Java Text to Speech Example

Call the Narakeet text to speech API from Java to produce audio files programmatically. The example on this page uses Apache HttpClient, but any HTTP library works — the API is a straightforward REST endpoint. No proprietary SDK or JNI binding required.

Refer to the Text to Speech API documentation for endpoint details, authentication setup, and features shared across all programming languages.

Java Text to Speech Example

The method below sends a string to the API and writes the MP3 response to disk. This Java text to speech example demonstrates the full request cycle with minimal boilerplate.

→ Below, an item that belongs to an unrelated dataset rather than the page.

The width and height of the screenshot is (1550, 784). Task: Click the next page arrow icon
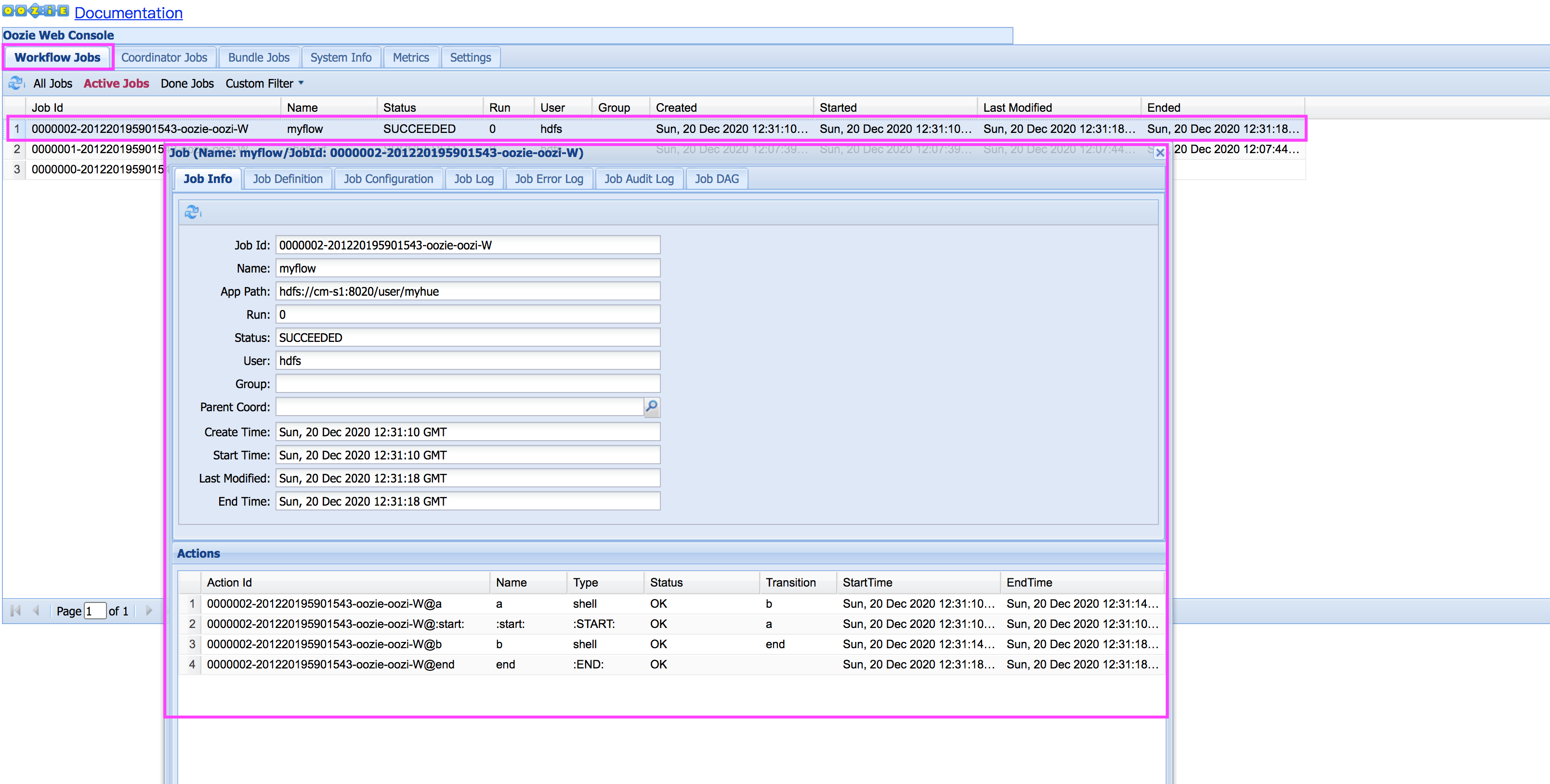coord(149,611)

public static void main(String[] args) throws java.io.FileNotFoundException, java.io.IOException {

    String apiKey = Objects.requireNonNull(System.getenv("NARAKEET_API_KEY"), "NARAKEET_API_KEY environment variable is not set");

    String voice = "raymond";
    String text = "Hello from Java!";

    String url = String.format("https://api.narakeet.com/text-to-speech/mp3?voice=%s", voice);
    String outputFilePath = "output.mp3";

    HttpClient httpClient = HttpClientBuilder.create().build();
    HttpPost httpPost = new HttpPost(url);
    httpPost.setHeader("Accept", "application/octet-stream");
    httpPost.setHeader("Content-Type", "text/plain");
    httpPost.setHeader("x-api-key", apiKey);

    byte[] utf8Bytes = text.getBytes(StandardCharsets.UTF_8);
    ByteArrayEntity requestBody = new ByteArrayEntity(utf8Bytes);
    httpPost.setEntity(requestBody);

    FileOutputStream outputStream = new FileOutputStream(outputFilePath);
    HttpResponse response = httpClient.execute(httpPost);
    response.getEntity().writeTo(outputStream);
    outputStream.close();
}

The NARAKEET_API_KEY environment variable must be set before launching. Get a key from the API Keys dashboard. The full Maven project is at text-to-speech-api-java-example on GitHub.

Java Text to Speech API

The Java text to speech API is a plain REST endpoint, so any HTTP client works — Apache HttpClient (shown above), OkHttp, or even java.net.HttpURLConnection from the standard library. Pick whichever your project already uses; there is no dedicated SDK to evaluate or maintain.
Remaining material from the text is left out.